July 25, 2019
In the treatment of cancer, the most promising innovation in the last years has been tumor immunotherapy. In the immunotherapy approach, which is now being tested in clinical trials, scientists and doctors ‘train’ the immune system of the patient to recognize the tumor and eliminate it, using – instead of drugs or surgery – the body’s own defenses to overcome the disease. A Jacobs University workgroup, led by Prof. Sebastian Springer, professor for Biochemistry and Cell Biology, has recently published two papers in the journal Science Immunology in collaboration with scientists from Germany and Denmark. In these papers, they introduced revolutionary new methods to accelerate tumor immunotherapy, to customize it to the individual patient, and to decrease the costs out of the procedure.
The innovations of the Jacobs researchers concern a group of proteins called the MHC (Major Histocompatibility Complex) proteins. They are present at the surface of all body cells and serve as ‘flags’ for the immune system to recognize if a cell has turned into a tumor cell. The T cells, white blood cells of the immune system, recognize the MHC proteins on the surface of a tumor cell with their T cell receptors, which enables the T cells to eliminate the tumor cell. This amazing property of the T cells is used for tumor immunotherapy.

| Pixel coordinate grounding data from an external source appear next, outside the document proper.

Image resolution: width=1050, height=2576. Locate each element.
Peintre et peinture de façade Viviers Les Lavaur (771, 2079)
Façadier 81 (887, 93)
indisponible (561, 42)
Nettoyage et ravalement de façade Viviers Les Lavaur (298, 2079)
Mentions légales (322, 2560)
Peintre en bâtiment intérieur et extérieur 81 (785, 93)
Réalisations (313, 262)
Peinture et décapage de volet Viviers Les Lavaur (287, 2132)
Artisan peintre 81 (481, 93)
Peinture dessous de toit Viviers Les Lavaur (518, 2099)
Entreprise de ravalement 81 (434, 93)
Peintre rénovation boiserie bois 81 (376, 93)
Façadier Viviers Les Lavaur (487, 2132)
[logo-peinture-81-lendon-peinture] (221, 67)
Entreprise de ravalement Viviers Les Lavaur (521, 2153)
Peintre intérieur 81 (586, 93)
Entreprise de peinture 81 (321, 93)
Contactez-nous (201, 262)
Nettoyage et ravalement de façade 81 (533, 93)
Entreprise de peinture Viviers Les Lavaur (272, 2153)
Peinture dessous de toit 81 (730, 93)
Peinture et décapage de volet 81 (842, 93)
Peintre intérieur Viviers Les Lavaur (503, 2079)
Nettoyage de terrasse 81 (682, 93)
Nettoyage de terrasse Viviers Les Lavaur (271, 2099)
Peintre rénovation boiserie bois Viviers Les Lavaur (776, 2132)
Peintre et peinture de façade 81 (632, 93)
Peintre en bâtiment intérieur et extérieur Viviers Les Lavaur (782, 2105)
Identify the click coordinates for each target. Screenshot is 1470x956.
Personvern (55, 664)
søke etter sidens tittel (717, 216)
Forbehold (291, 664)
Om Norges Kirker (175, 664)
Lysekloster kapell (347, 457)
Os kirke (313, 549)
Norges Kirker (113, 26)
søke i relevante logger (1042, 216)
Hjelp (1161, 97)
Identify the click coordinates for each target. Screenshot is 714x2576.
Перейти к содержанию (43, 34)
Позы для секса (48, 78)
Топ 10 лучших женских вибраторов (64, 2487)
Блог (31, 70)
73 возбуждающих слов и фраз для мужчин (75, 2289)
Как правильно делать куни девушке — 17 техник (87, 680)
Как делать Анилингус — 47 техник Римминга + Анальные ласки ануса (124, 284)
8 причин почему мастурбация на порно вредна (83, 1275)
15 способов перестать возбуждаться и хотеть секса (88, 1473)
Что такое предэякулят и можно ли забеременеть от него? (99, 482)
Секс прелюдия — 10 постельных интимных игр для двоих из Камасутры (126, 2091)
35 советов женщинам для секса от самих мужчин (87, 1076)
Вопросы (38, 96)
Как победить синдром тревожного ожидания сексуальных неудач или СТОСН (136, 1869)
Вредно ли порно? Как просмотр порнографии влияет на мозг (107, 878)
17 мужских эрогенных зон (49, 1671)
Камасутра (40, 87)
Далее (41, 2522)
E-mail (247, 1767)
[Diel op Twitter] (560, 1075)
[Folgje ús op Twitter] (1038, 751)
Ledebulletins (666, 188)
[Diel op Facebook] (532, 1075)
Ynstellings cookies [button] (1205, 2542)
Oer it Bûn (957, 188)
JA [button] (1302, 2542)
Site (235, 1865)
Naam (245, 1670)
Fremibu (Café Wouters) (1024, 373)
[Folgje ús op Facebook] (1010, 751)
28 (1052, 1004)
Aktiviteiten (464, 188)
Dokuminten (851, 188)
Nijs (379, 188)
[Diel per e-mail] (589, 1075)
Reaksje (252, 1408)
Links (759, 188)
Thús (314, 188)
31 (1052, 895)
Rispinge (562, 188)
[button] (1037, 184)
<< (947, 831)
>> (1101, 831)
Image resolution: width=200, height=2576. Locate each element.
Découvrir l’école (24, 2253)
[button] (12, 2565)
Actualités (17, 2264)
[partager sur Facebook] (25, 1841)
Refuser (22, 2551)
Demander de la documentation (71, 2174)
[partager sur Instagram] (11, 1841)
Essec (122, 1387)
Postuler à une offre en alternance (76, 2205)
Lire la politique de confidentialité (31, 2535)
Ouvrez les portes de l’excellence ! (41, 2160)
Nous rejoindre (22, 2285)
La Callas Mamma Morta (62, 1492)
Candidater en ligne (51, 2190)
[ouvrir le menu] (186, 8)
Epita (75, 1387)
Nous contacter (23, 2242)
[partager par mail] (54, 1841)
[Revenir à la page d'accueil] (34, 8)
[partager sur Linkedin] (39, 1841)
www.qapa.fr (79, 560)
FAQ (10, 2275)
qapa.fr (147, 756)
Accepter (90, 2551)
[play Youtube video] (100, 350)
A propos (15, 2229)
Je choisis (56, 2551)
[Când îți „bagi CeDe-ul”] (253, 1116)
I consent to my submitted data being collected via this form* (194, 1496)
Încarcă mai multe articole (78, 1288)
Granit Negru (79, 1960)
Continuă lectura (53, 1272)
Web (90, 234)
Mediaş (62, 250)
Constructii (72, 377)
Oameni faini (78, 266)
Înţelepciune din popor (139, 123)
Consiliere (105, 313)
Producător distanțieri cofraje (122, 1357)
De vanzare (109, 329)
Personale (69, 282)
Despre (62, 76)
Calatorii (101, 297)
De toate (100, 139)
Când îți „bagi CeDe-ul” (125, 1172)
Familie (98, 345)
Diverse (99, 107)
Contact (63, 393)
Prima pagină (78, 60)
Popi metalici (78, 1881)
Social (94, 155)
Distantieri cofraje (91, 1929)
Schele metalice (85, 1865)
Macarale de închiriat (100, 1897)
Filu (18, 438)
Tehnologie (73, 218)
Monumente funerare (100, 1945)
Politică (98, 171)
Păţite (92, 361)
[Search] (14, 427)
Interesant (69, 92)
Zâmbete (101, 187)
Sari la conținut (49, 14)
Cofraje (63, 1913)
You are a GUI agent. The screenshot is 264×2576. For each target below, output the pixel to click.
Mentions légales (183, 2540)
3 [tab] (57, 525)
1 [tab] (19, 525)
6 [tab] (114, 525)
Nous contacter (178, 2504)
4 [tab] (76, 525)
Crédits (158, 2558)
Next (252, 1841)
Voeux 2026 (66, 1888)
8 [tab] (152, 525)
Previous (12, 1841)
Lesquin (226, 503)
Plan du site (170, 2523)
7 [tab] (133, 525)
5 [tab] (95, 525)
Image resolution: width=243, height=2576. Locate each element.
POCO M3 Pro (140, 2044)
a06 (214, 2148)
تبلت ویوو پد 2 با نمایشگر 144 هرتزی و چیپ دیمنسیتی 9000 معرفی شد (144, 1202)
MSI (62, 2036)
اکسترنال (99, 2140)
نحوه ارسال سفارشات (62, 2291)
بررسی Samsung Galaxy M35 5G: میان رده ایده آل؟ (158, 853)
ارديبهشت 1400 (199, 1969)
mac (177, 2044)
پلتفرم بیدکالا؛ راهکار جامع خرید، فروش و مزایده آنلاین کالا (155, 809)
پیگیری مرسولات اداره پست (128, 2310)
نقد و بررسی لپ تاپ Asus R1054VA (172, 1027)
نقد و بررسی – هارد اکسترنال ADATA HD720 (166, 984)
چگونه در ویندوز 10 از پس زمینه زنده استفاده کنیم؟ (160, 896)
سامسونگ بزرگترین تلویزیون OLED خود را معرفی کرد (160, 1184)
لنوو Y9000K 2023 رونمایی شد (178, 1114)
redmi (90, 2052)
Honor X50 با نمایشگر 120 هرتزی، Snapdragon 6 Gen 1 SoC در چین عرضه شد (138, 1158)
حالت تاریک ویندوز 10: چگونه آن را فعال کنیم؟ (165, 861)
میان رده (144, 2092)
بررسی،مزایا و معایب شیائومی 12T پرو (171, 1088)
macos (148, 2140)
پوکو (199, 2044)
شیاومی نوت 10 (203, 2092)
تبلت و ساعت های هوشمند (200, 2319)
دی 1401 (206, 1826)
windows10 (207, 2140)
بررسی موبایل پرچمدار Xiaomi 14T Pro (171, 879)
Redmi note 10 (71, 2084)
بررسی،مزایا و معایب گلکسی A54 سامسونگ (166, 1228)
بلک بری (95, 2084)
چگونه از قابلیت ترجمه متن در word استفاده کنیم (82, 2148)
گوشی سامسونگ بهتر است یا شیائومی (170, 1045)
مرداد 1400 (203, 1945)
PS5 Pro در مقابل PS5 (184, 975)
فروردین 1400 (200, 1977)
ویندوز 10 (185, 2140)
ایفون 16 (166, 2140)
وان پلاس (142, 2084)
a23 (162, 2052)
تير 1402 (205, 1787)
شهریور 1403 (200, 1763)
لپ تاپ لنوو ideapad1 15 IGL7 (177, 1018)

For their work in diagnosis and therapy, doctors and researchers often need purified MHC proteins. They are used to test whether purified T cell receptors (which are used to direct drugs directly to tumor cells) react only with the tumor and not with healthy body tissues to make sure that the anti-tumor drugs have as few side effects as possible. THE MHC proteins are furthermore used to detect the anti-tumor T cells of the cancer patient and to make sure that they are multiplying properly.
MHC proteins have been particularly difficult and tedious to produce which was a bottleneck in research and diagnosis. "Whenever a researcher needed MHC proteins, they had to ask an external company to produce them. And the necessary process took four to six weeks", explains Prof. Springer. "Of course, this elaborate procedure caused major problems if doctors had a sick patient they needed to diagnose, or if researchers were following a really urgent scientific project. The problem was that every MHC protein contains a little piece of a tumor called a peptide, which varies from one patient to the other, and without this peptide, the MHC proteins were unstable and perished quickly, even if it was kept in the fridge."
In intensive work that spanned a decade, Springer identified a place in the MHC protein that could be stabilized by introducing a so-called disulfide bridge, a chemical crosslink that makes the MHC proteins more rigid. His collaborators at the Technical University of Denmark in Copenhagen, led by Prof. Sine Reker Hadrup, found that the stabilized MHC protein performed as well as the old reagent when used to detect T cells in patient samples, but amazingly, the production time was now speeded up from weeks to seconds, because the peptide could now be added to the diagnostic reaction at the very last moment. “We were just amazed when we saw how well it worked”, says Springer. These results and the data are now being published in Science Immunology. Springer, Hadrup, two further researchers and Jacobs University already founded a company, Tetramer Shop, to produce and sell this innovative reagent. Researchers and pharma companies all over the world that work on T cell immunotherapy have shown a very high interest in the company.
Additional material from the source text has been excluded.